- _About this task_: Among the lines below, a stretch begins at the one with "Image resolution: width=360, height=1482." and ends at the one with "Transfers (190, 135)". Repeat that stretch exactly, ends included.

- _Supplied material_:
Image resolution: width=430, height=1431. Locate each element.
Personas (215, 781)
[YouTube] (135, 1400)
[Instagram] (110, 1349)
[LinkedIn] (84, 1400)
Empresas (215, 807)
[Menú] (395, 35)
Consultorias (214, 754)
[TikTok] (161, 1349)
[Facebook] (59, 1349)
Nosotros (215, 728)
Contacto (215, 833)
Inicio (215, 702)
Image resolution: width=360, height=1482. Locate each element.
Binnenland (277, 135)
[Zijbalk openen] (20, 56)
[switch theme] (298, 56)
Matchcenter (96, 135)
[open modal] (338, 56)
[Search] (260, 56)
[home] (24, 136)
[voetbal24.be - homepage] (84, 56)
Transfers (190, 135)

...

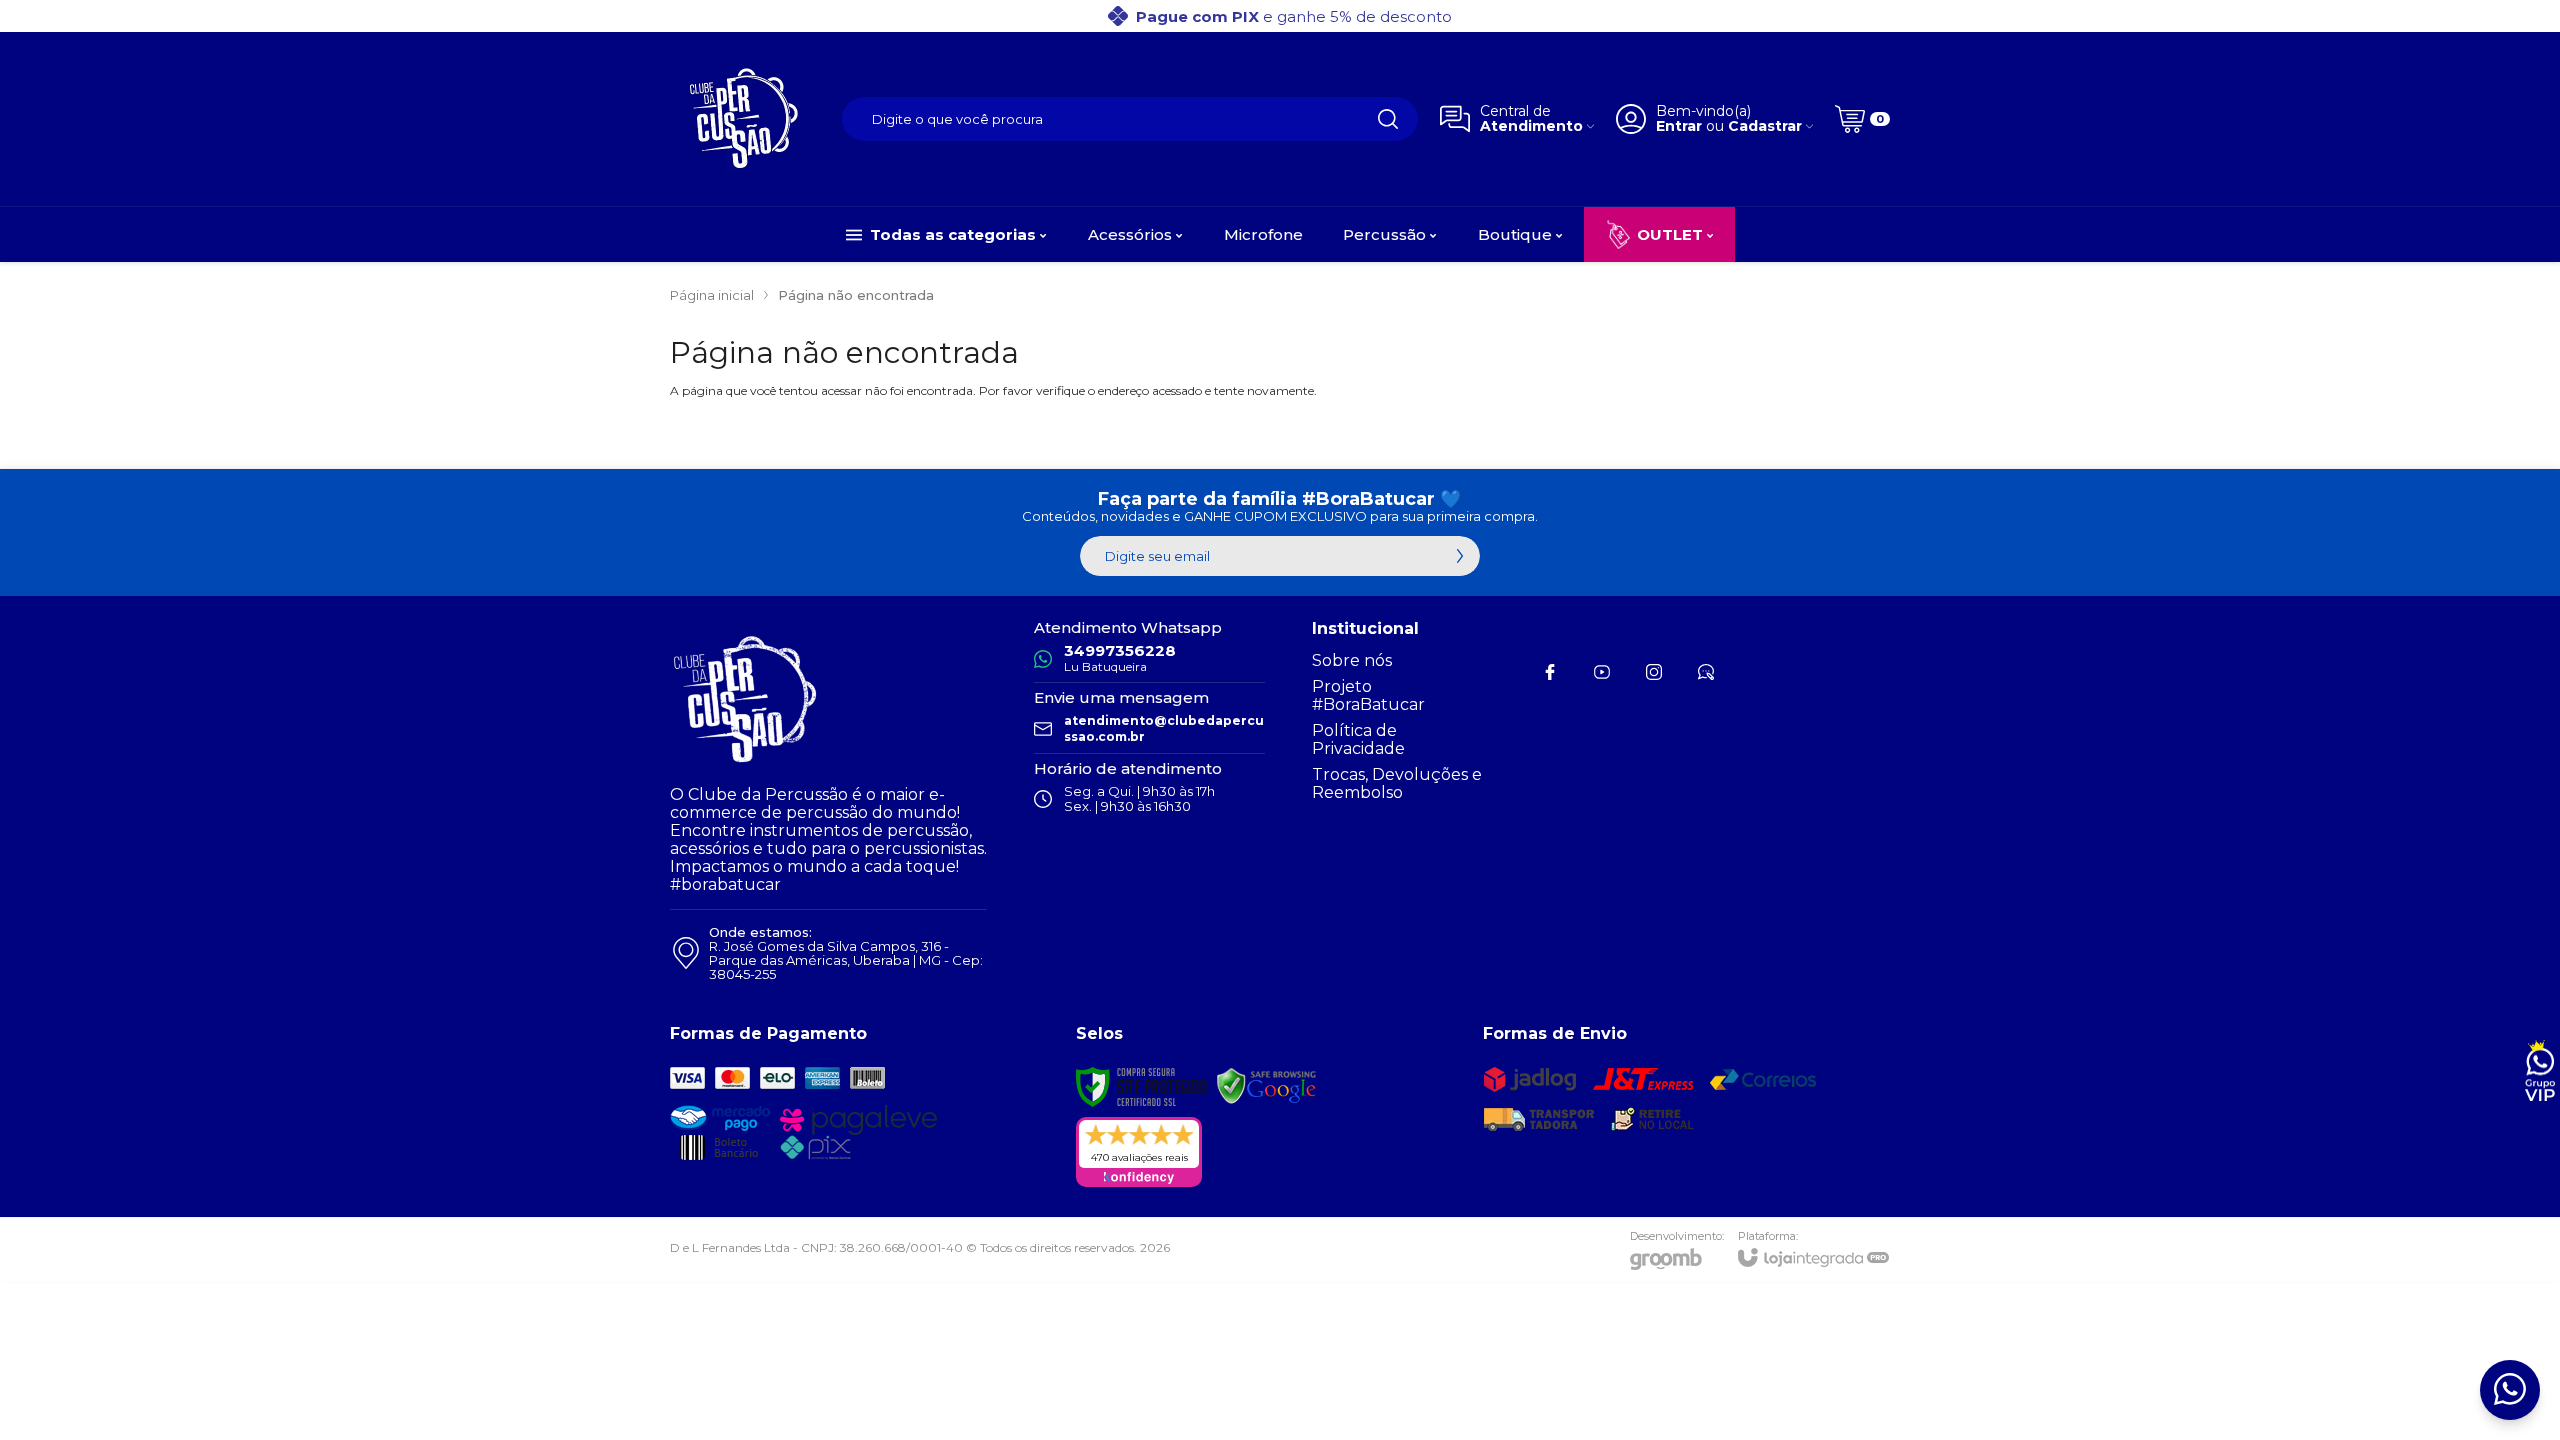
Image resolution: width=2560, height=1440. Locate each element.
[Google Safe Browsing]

- _Solution for this problem_:
Image resolution: width=360, height=1482. Locate each element.
Binnenland (277, 135)
[Zijbalk openen] (20, 56)
[switch theme] (298, 56)
Matchcenter (96, 135)
[open modal] (338, 56)
[Search] (260, 56)
[home] (24, 136)
[voetbal24.be - homepage] (84, 56)
Transfers (190, 135)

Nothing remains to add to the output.